Those who are familiar with the Index Medicus of the last forty years will recognize most of these rules as still in use. In particular, the same rules for drugs and diseases are followed and the subheading "complications" is used today, now 120 years later.

Who was John Shaw Billings?

John Shaw Billings was a military surgeon and brevet Lt. Colonel who entered the U.S. Army in 1861 during the Civil War. He served as a battlefield surgeon, based mainly in the Maryland and Virginia area but he saw firsthand the battles of Gettysburg. He was the creator of the guidelines and resulting thesauri currently maintained by NLM. The hierarchy of MeSH is also used by the major European medical information service. The borrowing of the MeSH structure by the Dutch Excerpta Medica Foundation speaks to the universal acceptance of what Billings began.

Before he was 15, he bought himself a Latin dictionary to teach himself Latin. He got his father to agree to pay for his college education in exchange for giving up his future inheritance. Billings would become the Librarian of the Army Surgeon General's Library. He would also be the designer and first head of the research library of the New York Public Library. Twenty five years before the Flexner Report calling for a formalization of medical education and institution of standard curricula, Billings would establish the case method approach to medical education first known in the United States from its initial use at Johns Hopkins School of Medicine. (Garrison, p. 115)

Billings attended the Medical College of Ohio in 1859, the tenth oldest medical school in the United States. It was the second to be established west of the Alleghenies. (Garrison, p. 8) The program of study consisted of a pair of courses taken for five months of year one and repeated in year two. Billings described his medical education in a lecture thirty-five years later:

I graduated in medicine in a two-years' course of five months lectures each, the lectures being precisely the same for each year. I had become a resident in the hospital at the end of the first year's studies. There I was a resident of the City Hospital of one hundred and fifty beds, where I was left practically alone for the next six months, the staff not troubling themselves very much to come during the summer time, when there was no teaching. The systematic teaching of those times I have had to unlearn for the most part. There is a new chemistry, a new physiology, and a new pathology.

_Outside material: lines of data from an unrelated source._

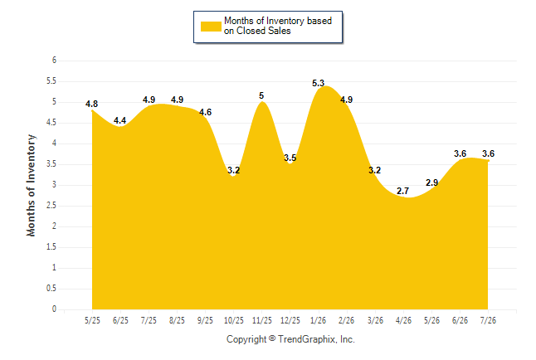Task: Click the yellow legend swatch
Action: [211, 27]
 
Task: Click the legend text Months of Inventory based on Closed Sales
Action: [278, 26]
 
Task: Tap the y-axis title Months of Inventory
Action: [31, 185]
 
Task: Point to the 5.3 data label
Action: [318, 83]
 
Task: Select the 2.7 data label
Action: [402, 191]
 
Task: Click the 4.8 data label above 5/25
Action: [91, 104]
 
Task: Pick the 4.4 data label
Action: [119, 120]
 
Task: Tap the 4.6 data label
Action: [205, 112]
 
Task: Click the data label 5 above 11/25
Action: [261, 95]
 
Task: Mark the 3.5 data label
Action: [290, 158]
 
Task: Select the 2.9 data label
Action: [431, 182]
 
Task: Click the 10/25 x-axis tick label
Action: [234, 320]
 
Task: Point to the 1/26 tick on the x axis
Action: [319, 320]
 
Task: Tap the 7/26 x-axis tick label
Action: [488, 320]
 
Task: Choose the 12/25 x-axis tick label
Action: [290, 320]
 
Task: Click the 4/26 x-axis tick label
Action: [403, 320]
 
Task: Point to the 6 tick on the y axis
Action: [55, 61]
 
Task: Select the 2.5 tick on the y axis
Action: [51, 206]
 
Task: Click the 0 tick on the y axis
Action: [55, 309]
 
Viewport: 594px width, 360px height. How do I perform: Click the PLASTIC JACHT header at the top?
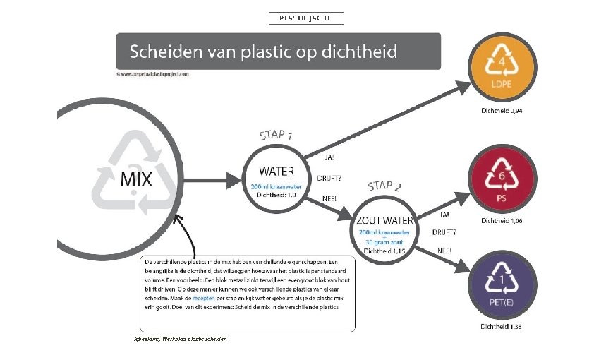click(305, 18)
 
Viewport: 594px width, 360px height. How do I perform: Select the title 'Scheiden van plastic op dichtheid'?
click(263, 52)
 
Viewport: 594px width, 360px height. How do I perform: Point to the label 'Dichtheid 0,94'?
click(502, 111)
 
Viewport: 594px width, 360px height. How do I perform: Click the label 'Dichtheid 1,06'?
click(502, 221)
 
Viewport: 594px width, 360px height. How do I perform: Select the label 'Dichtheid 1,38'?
click(502, 327)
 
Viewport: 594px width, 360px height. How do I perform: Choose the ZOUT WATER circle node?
click(384, 230)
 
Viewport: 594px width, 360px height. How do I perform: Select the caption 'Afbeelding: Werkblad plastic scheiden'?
click(180, 340)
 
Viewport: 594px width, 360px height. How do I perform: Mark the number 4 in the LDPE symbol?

What has remained is what I got in the dissecting-room and in the clinics." (Garrison, p. 14)

The College had a thesis requirement. This requirement led Billings to search for collections or libraries that he could use in search for his thesis on surgical treatment of epilepsy. He found that resources for scholarship were non-existent. He was disappointed in his quest and even looking to the libraries of Philadelphia and Boston, could find no adequate medical library in the United States (Garrison, p. 15). His biographers have suggested this failed quest lead Billing's to build his great library in Washington. Chapman quotes Billing's goals for the "National Medical Library":

While the object in view in forming this library has been to make a collection of sufficient extent and completeness to meet the wants of the physicians of the United States, an attempt is being made to prepare a catalogue and index of its contents whose practical usefulness shall not be confined to this country but shall be, so far as the materials available will permit, international and cosmopolitan.
We are endeavoring to make this Library complete in Medical Literature - in order that there may be one collection in the world to which a person seeking information can apply with a reasonable certainty that he can find in it all that has ever been published relative to any medical subject or institution. (Chapman, p.153)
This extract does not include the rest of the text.